My question is whether in this case it would be necessary to fix this as Jeremy explains which is to take the logarithm, which reduces the large numbers and makes the distribution more reasonable ? will it give problems in the model ?
Thanks

Hello folks,
am trying to run clean notebook of lecture 5 by myself using kaggle.
trying to train the model but not getting why am i getting the error that “too many values to unpack”

chrome_2uKv2YS9Ju

here’s my kaggle notebook link:

Hello @sdCarr
I think applying log is necessary as the data points between 0.0 to 0.2 have greater magnitude and will dominate the results,
Also, in later parts when they are multiplied by coefficients , these values will affect the results by making them biased , Hope this helps!

Hi,

Can you check what the_coeffs is? I think it should have three tensors in a tuple or a list.
Also, I think there is a problem with initialise function. Why does it reassign n_coeff to another value?

Hi!
I have 2 questions regarding the lesson 5 content.
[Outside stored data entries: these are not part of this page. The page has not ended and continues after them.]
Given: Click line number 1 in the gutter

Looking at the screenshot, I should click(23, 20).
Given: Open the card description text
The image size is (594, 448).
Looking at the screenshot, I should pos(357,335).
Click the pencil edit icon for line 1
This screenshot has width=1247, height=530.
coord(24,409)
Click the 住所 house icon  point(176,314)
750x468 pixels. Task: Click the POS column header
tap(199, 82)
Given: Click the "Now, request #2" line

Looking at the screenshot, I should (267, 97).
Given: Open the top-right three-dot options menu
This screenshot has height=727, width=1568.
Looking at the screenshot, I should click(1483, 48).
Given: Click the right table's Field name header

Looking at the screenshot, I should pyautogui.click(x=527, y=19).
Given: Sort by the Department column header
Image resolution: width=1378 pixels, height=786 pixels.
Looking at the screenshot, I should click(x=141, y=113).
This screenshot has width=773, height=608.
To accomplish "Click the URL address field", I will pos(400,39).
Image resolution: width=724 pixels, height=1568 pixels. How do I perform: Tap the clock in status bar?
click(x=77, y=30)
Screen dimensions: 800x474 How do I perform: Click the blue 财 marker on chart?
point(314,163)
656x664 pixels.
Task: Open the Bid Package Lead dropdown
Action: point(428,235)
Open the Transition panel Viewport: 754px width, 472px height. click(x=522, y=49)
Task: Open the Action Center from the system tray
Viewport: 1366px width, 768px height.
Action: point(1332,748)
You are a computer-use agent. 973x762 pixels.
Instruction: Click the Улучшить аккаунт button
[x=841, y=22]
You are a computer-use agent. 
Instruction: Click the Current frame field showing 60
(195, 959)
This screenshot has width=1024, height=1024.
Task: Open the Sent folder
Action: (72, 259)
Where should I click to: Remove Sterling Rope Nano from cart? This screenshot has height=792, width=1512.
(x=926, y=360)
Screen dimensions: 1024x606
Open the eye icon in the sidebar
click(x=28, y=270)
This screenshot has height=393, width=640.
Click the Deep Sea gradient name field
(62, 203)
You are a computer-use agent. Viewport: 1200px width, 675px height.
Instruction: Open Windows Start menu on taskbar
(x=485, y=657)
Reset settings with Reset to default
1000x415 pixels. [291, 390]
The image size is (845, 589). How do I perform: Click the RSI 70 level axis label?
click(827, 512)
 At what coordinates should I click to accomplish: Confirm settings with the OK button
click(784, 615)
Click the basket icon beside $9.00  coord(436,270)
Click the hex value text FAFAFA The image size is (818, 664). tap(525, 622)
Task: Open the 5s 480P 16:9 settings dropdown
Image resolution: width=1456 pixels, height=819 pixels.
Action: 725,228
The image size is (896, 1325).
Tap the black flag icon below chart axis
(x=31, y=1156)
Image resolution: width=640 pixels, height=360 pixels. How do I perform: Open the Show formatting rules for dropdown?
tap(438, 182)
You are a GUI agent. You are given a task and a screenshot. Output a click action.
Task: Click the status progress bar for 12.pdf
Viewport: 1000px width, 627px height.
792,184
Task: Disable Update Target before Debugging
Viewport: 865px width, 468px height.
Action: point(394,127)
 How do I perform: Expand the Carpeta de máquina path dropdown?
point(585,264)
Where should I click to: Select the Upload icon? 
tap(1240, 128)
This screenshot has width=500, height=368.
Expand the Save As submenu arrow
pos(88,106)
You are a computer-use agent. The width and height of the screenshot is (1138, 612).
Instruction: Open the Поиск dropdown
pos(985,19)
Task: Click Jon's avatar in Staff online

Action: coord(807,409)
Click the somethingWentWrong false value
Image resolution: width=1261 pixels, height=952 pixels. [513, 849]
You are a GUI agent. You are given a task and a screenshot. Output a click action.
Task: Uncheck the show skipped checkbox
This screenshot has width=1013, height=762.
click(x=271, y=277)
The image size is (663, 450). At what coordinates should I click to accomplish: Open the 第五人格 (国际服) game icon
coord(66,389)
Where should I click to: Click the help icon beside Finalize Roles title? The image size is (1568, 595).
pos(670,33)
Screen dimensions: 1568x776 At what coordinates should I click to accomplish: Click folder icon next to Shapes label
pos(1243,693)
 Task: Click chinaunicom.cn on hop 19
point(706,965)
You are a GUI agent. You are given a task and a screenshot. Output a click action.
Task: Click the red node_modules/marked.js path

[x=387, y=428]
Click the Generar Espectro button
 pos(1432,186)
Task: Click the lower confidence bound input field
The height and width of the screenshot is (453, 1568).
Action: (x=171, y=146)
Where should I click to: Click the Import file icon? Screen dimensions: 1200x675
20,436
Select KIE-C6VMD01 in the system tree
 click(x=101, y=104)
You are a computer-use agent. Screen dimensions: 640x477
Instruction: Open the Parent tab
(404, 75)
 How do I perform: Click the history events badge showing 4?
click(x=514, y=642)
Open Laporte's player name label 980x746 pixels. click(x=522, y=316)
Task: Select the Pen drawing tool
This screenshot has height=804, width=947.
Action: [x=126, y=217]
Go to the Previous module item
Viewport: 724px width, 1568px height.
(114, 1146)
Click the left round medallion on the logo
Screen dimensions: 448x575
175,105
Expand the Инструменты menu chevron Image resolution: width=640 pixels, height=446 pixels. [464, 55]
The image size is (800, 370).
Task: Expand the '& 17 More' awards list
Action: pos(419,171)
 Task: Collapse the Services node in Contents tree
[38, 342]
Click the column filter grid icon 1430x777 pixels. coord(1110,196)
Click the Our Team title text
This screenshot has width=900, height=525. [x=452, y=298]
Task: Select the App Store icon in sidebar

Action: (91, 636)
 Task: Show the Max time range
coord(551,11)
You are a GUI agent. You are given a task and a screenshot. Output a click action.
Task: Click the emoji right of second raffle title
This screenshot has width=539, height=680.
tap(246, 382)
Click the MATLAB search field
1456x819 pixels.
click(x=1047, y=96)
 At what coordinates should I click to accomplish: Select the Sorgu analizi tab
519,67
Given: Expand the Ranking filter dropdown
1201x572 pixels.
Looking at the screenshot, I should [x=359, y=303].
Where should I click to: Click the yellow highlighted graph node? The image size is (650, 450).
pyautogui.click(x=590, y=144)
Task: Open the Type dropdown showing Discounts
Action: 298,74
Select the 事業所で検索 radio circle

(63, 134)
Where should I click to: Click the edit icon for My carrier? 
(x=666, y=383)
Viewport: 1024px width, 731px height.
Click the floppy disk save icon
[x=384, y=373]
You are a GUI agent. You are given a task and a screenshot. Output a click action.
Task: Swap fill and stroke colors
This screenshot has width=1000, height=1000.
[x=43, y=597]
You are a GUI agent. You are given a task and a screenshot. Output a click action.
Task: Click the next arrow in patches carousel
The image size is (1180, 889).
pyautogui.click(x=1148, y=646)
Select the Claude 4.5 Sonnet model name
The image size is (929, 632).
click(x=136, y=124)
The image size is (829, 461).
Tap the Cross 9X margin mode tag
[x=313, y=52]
  1. Can someone give more detailed explanation why when creating dummy variables for all categories we skip bias / constant? We have many other features so why do we skip just because of this specific kinds of features?
  2. When analysing learned weights for different classes we see intuitive relation between sex_male vs sex_female. When one is positive then other is negative. What about the class? Why we see positive weights for all 3 classes? Woudn’t we expect 3rd class to be negative in that case? Or we just analyse relative differences between possible classes? (like class 1 weight > class 2 > class 3) Is it due to colinearity?

Thanks,
Stanislaw

Hi @fib1123

Are you familiar with linear regression? It has to do with multi-collinearity and the so-called “dummy variable trap”. Perhaps the easiest way to explain this is with a very simple linear model in which we just regress y on a categorical variable “sex” which can be male or female.

Let’s say we one-hot encode this sex variable so we have:

y = a + b * sex_male + c * sex_female.

Now sex_male and sex_female are mutually exclusive, so either one of them is 1 and the other is 0.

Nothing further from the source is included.